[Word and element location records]
╭──

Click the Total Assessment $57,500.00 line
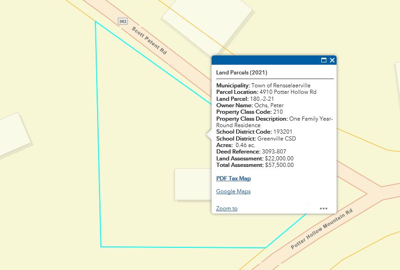 click(x=255, y=165)
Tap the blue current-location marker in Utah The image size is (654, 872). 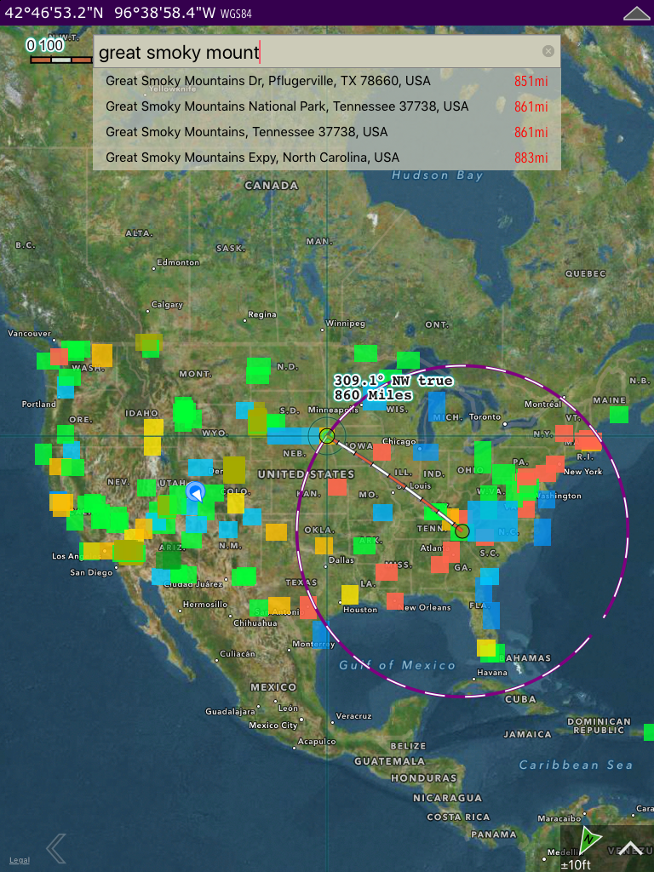(195, 493)
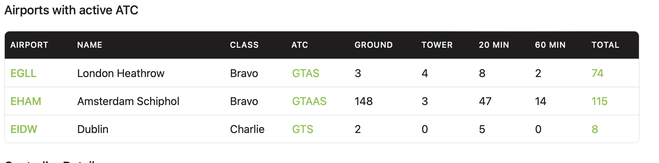659x163 pixels.
Task: Click the TOWER column header
Action: [437, 45]
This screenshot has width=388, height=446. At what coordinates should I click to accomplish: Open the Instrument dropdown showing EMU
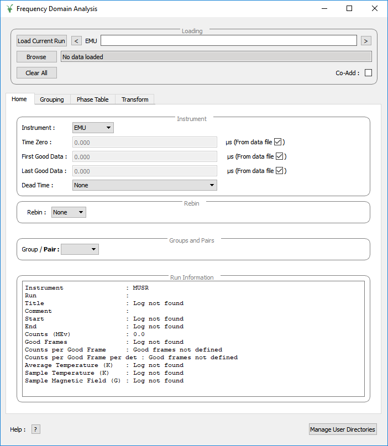point(93,128)
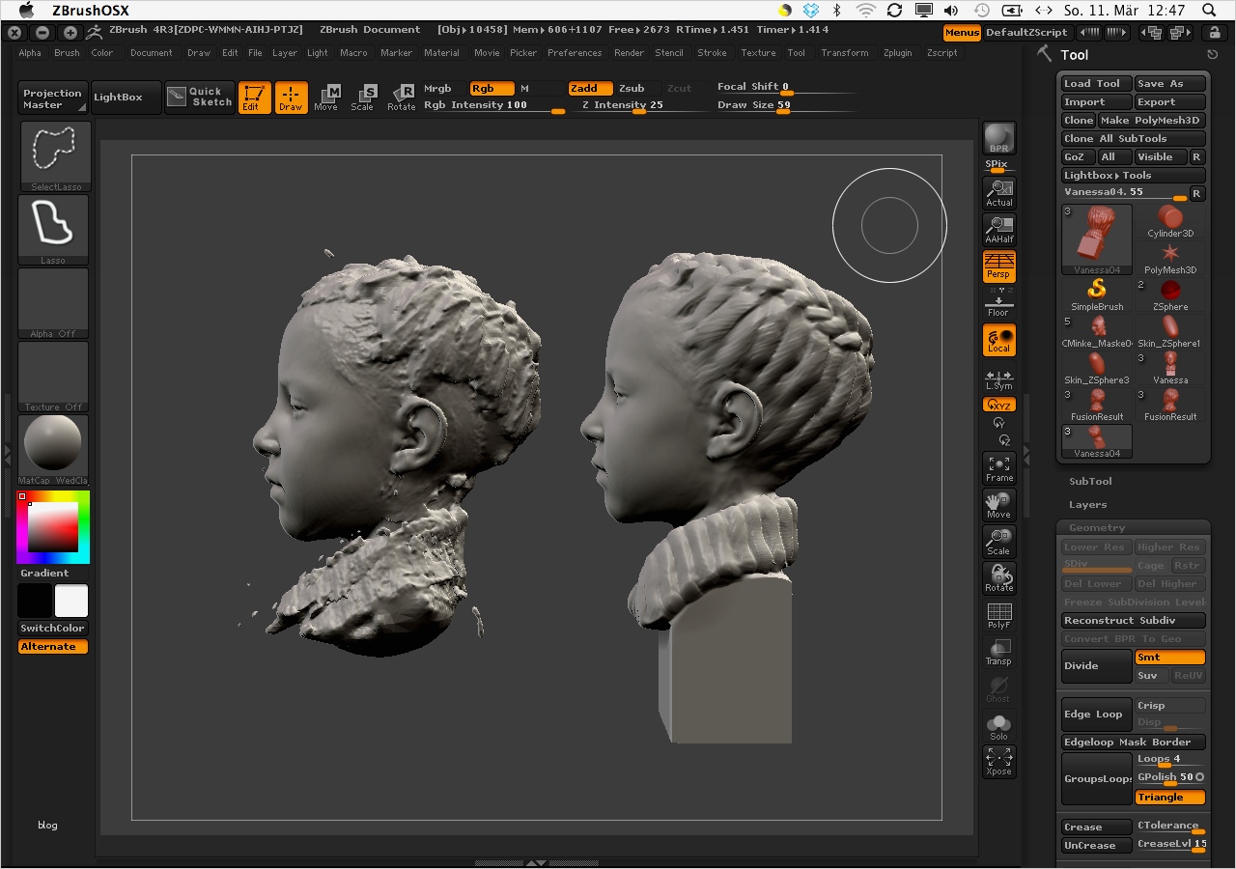The image size is (1236, 869).
Task: Select the SelectLasso brush thumbnail
Action: click(x=54, y=153)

╰──

## Do this
Copy out the data word for word, from the line containing "This screenshot has" through the end of the data, and leave out the pictures.

## Answer to the problem
This screenshot has width=388, height=446. At what coordinates should I click to accomplish: Open the Instrument dropdown showing EMU
point(93,128)
The image size is (1236, 869).
Task: Select the SelectLasso brush thumbnail
Action: click(x=54, y=153)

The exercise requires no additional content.